A (maybe) New Approach to Microkernels

JohnnyTheDon · Post by **JohnnyTheDon** » Sun Dec 14, 2008 7:53 pm

After taking a look at the various kernel architectures (monolithic, microkernel, exokernel), I chose microkernel because of its benefits in security and stability. Microkernels tend to have performance issues because of message passing, which is much less efficient than normal system calls. I almost switched to a monolithic design because this performance hit can be quite severe (GNU Hurd runs at about 50% of the speed of most other Unix based OSes). However, I think I have found a solution to this issue. I'm not sure if my solution to this issue has been tried before, but I haven't seen it on any of my searches for OS dev related info.

Instead of using message passing, I use page table permissions (this is very x86_64 specific, because x86 doesn't have enough address space to implement this type of system) to isolate the different parts of the OS. The format of the address space is like this:

| Driver n |
...
| Driver 1 |
| Server n |
...
| Server 2 |
| Server 1 |
| Kernel |
| User Process |

The kernel, each server, and each driver occupy a 1GB block aligned on page directory boundaries. When a user process is executing normally (not using anything from the OS's API) the kernel, servers, and drivers are all set as supervisor mode pages at the page directory level.

When the user process wants to make a system call, it executes a SYSENTER, SYSCALL, or interrupt, which gives the kernel control.

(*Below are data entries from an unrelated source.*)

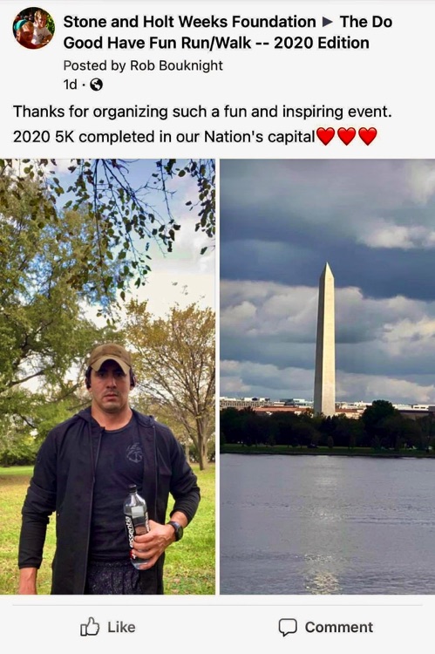The width and height of the screenshot is (435, 654).
Task: Click the Rob Bouknight poster name
Action: tap(176, 65)
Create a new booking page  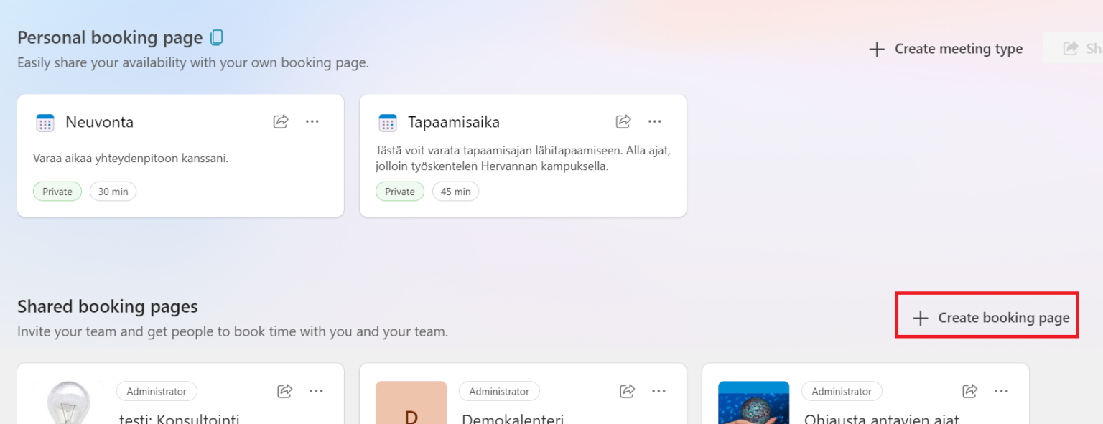[987, 316]
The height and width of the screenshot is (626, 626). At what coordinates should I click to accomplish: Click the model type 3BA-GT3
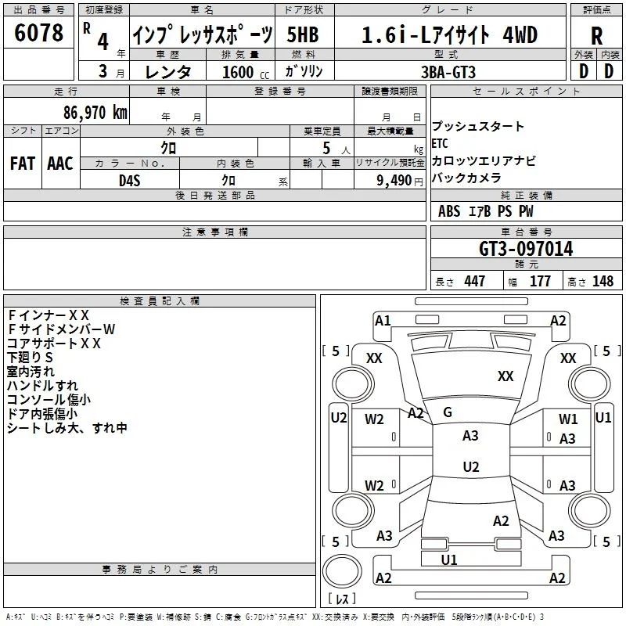pyautogui.click(x=450, y=72)
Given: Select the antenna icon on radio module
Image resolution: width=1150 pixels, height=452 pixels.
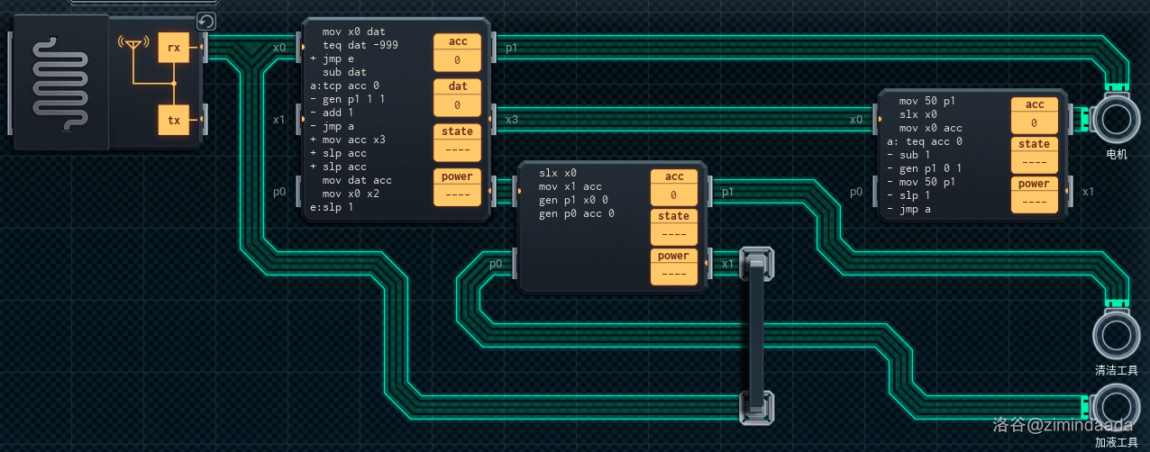Looking at the screenshot, I should 132,43.
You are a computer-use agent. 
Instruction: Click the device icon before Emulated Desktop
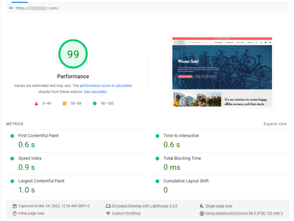pyautogui.click(x=108, y=206)
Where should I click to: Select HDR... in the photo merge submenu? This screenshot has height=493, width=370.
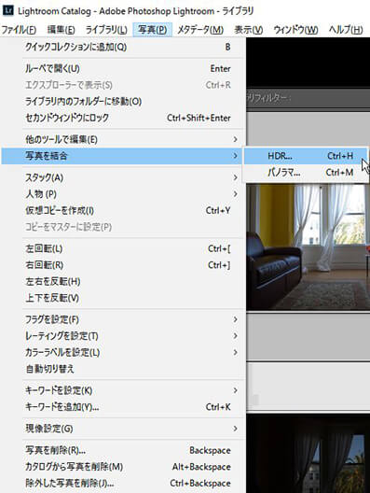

The kernel interprets what system call was requested and which server is responsible. It then sets that server's page directory to user mode. Then it uses a SYSLEAVE, SYSRET, or call gate to enter the server in user mode. The server has full access to any buffers in the user process.

It the server needs to call into another server or a driver, it goes through the same process the user process does (call into kernel, kernel changes permissions, etc.). These calls are allowed to stack up if neccessary, and the kernel manages this.

Is this a good system? Do you think it would work? Constructive criticism is welcome.

Colonel Kernel · Post by **Colonel Kernel** » Sun Dec 14, 2008 11:28 pm

It sounds a little bit like the architecture of the Windows CE kernel, although CE is cramming everything into only a 32-bit address space.

In principle, it sounds like it could work, but giving the servers access to the user process' address space removes one of the key benefits of a microkernel -- isolation of components. I'm not sure this could really be described as a microkernel, also because it essentially uses thread migration instead of message passing.

It sounds interesting enough to try out in an experiment though, if you're doing this for research purposes.

Brendan · Post by **Brendan** » Sun Dec 14, 2008 11:44 pm

Hi,

JohnnyTheDon wrote:Is this a good system? Do you think it would work? Constructive criticism is welcome.

I can't think of anything wrong with this design - no major performance problems or other limitations that would make it a bad system.

I think it'd make a small improvement in performance, but maybe not as much difference as you're hoping for. Mostly because when you change the permissions for a page directory you need to invalidate all of the TLB entries that may have been effected (and it may be faster to reload CR3 and flush too much than to have a loop that does INVLPG up to 262144 times). When a page directory is changed from supervisor mode to user mode you could use "lazy TLB invalidation" to avoid this (but that doesn't work when the page directory is changed from user mode to supervisor mode).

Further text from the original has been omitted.